Setting: The poem happens after 1626, after the “purchase” of the island of Manhattan. This poem was published on January 1, 1987.
Characters: The protagonist of the poem is an indigenous person who lived in what is known now as New York. Their deep connection with nature is seen through their role as a messenger between the Earth’s elements and the European colonizers, of which are the antagonists.
Action: The poem begins with the trade where the Dutch had traded $24 worth of manufactured goods for the land of Manhatten from the Canarsee tribe. After the revelation of the intentions of the Dutch, one member from the tribe reflects of the contrasts that their morality and that of the colonizers have. The person describes what they think the reaction of the Earth is towards their exploitation. The poem closes with the tribe member fleeing from the colonized land into the forest.
Style: Duffy uses personnification(5,10,26-28) and symbolism(24,25), as well as a simile(22-24), hyperbole(6-7), rhetorical question(20-21), imagery(14), amplification(25), situational irony(3), and a juxtaposition(19).
Ideas: Duffy is suggesting that colonialism has an unfavourable effect on the Earth. Colonization takes from the Earth, and does not benefit it whatsoever. Expressing this idea through the narration of an indigenous person is effective as these people respected the Earth’s resources as well as made nature sacred. The poem shows colonizers as greedy, having no consideration of the impact of the steps to their desires has on the environment.

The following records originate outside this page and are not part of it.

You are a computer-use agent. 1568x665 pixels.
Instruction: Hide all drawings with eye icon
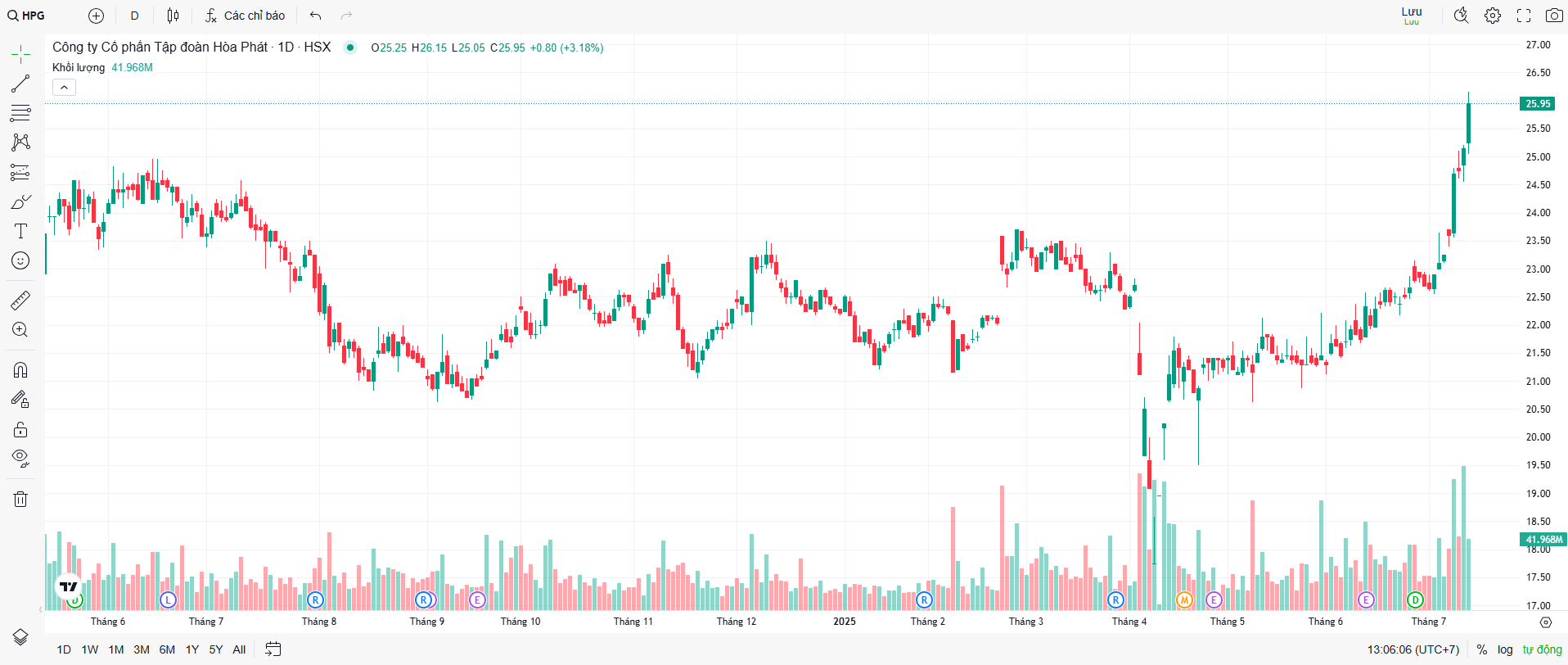[20, 458]
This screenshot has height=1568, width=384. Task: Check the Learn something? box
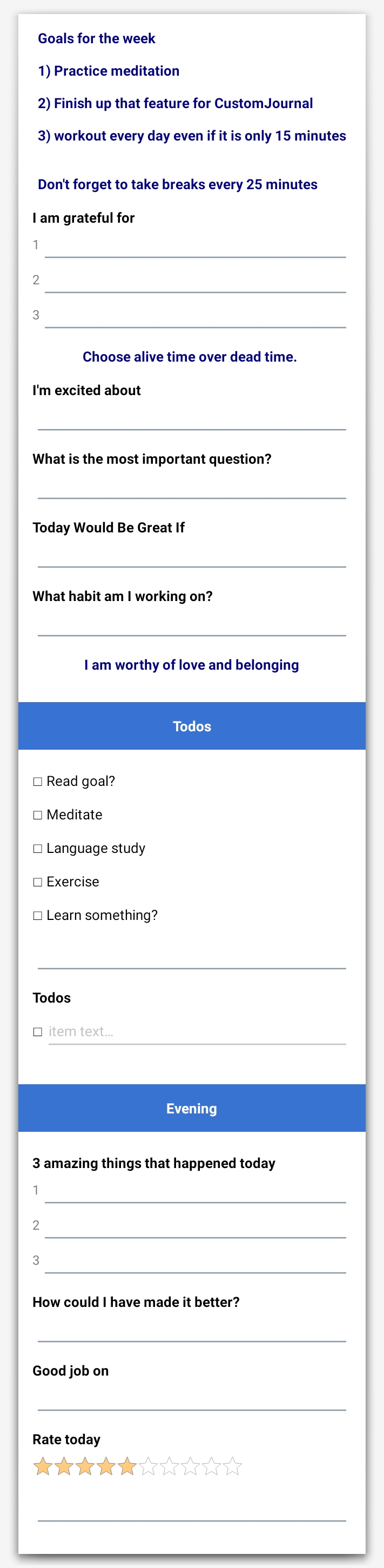coord(38,916)
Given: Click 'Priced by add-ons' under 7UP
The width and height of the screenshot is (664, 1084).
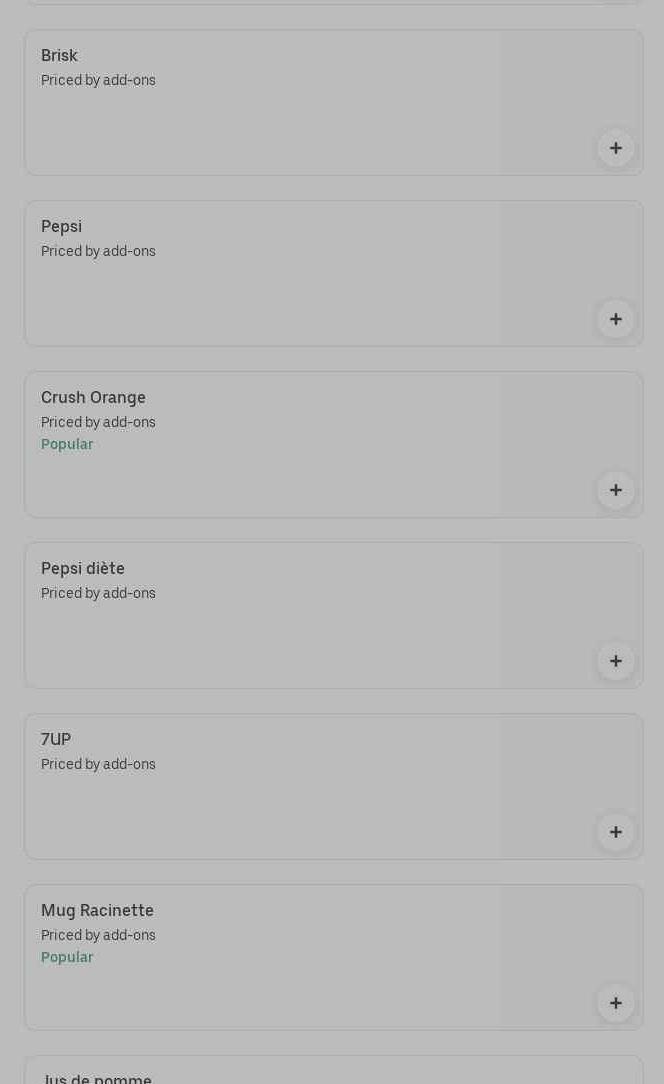Looking at the screenshot, I should (98, 765).
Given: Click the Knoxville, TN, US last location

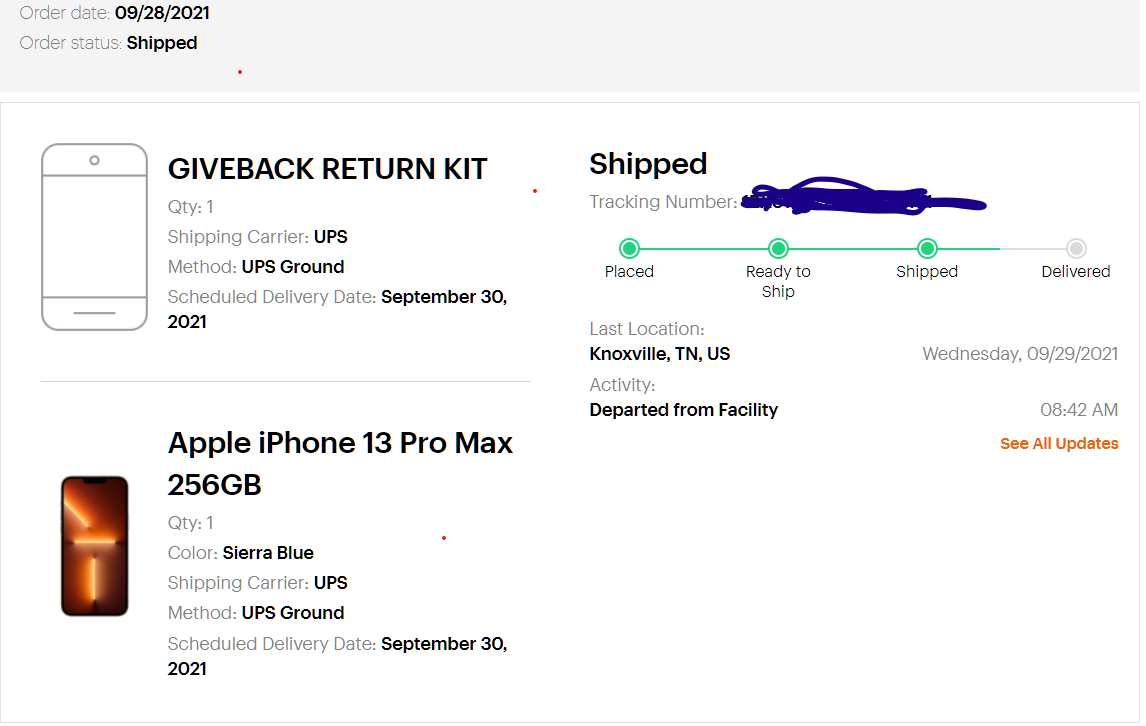Looking at the screenshot, I should click(660, 354).
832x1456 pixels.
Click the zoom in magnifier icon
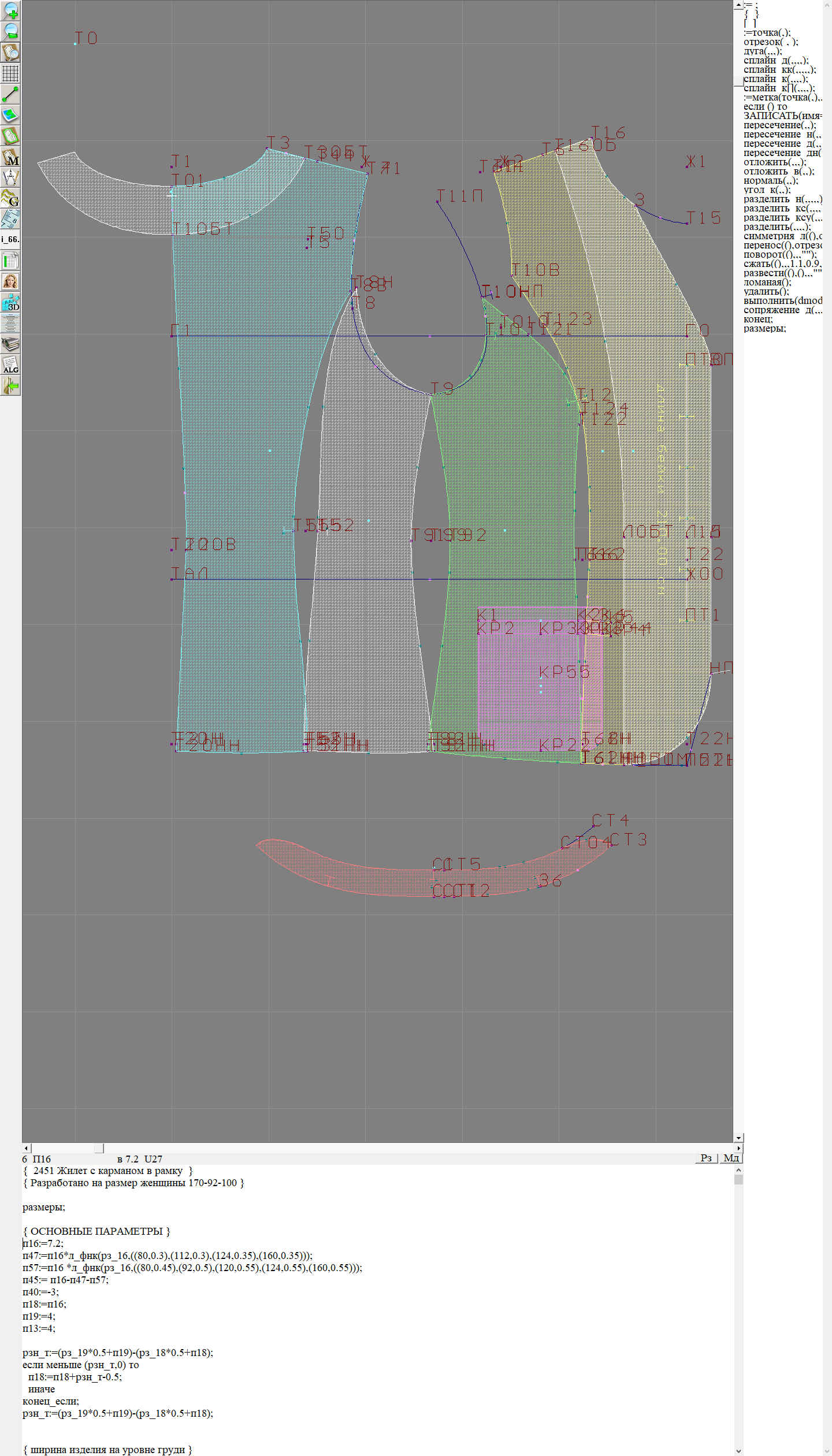point(10,10)
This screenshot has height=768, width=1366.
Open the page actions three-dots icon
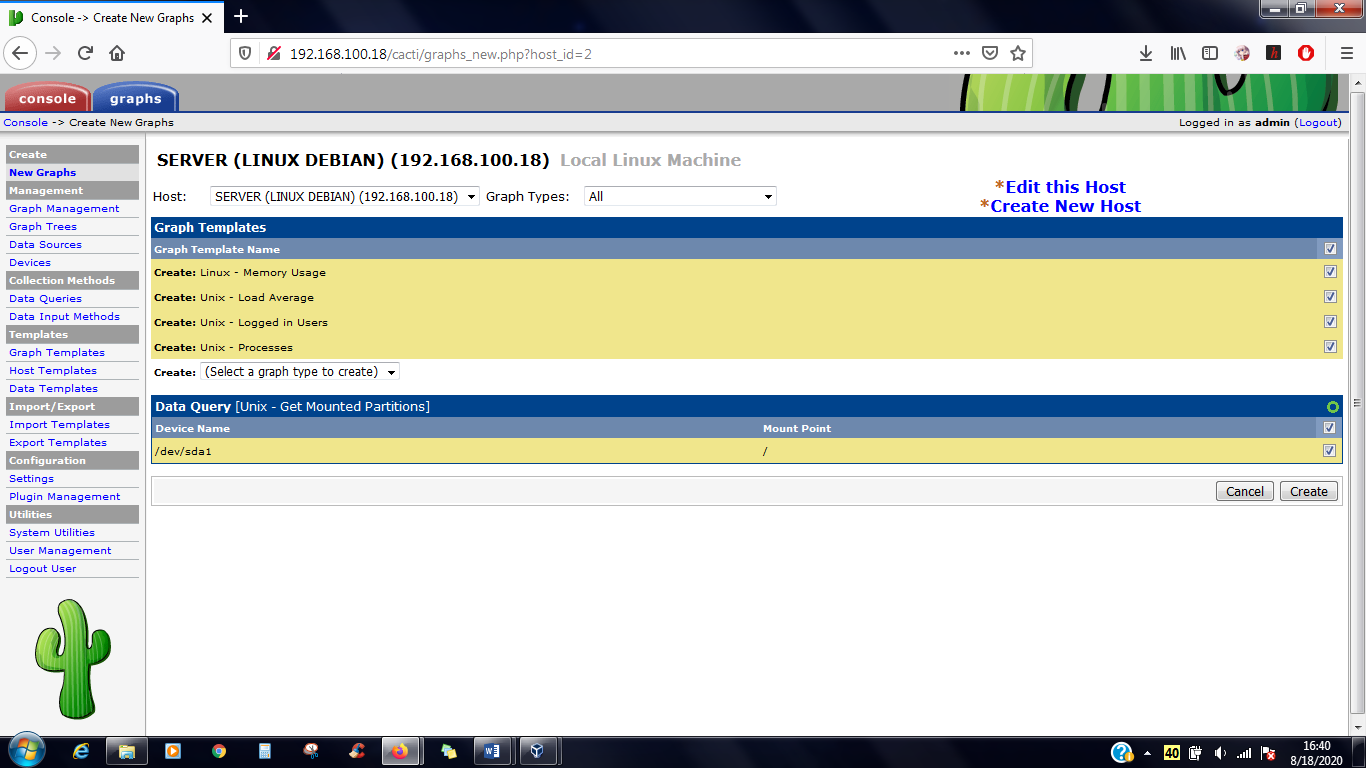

A) 5 observations:  “Injun” (Duffy 1): Christopher Columbus is known for confusing North America with India in 1492, so how is that over 100 years later, the people who inhabited the land were still mistakenly referred to as indians?  “You have made me drunk, drowned out the world’s slow truth with rapid lies” (6-7). The colonizers intoxicated the indigenous people with alcohol to trick their perceptions of their settlements as being harmful to the Earth.  “Trust your dreams. No good will come of this” (15). The narrator is losing faith in the state of the planet, that they cling to their dreams to escape the truth of reality.  “Loss holds the silence of great stones” (24). This sentence of simple words creates a complex meaning in a catastrophe. This phrase in relation to the context of the poem signifies that the Earth loses it underappreciated beatuty when it is used for personal gain.  “I will live in the ghost of grasshopper and buffalo” (25). The tribe member promises they will exist in nature spiriually when they die.
B) Fringe note: “…twenty-four bucks’ worth of glass beads, gaudy cloth” (1-2). How would the colonizer have measured the worth of manufactured goods if the dollar had not existed yet? The goods they traded with the indigenous people for land had different amounts of worth to either side of the trade. The colonizer found them worthless as they were mass-produced, while the native people found value in them as they were rare in their perspective. The barter system of their time would not have exact values of traded goods.
C) One question: Are humans entitled to use the Earth as they please?
D) Two features/lines to be read aloud: “I sing with true love for the land, / dawn chant, the song of sunset, starlight psalm” (13-14). “I will live in the ghost of grasshopper and buffalo” (25).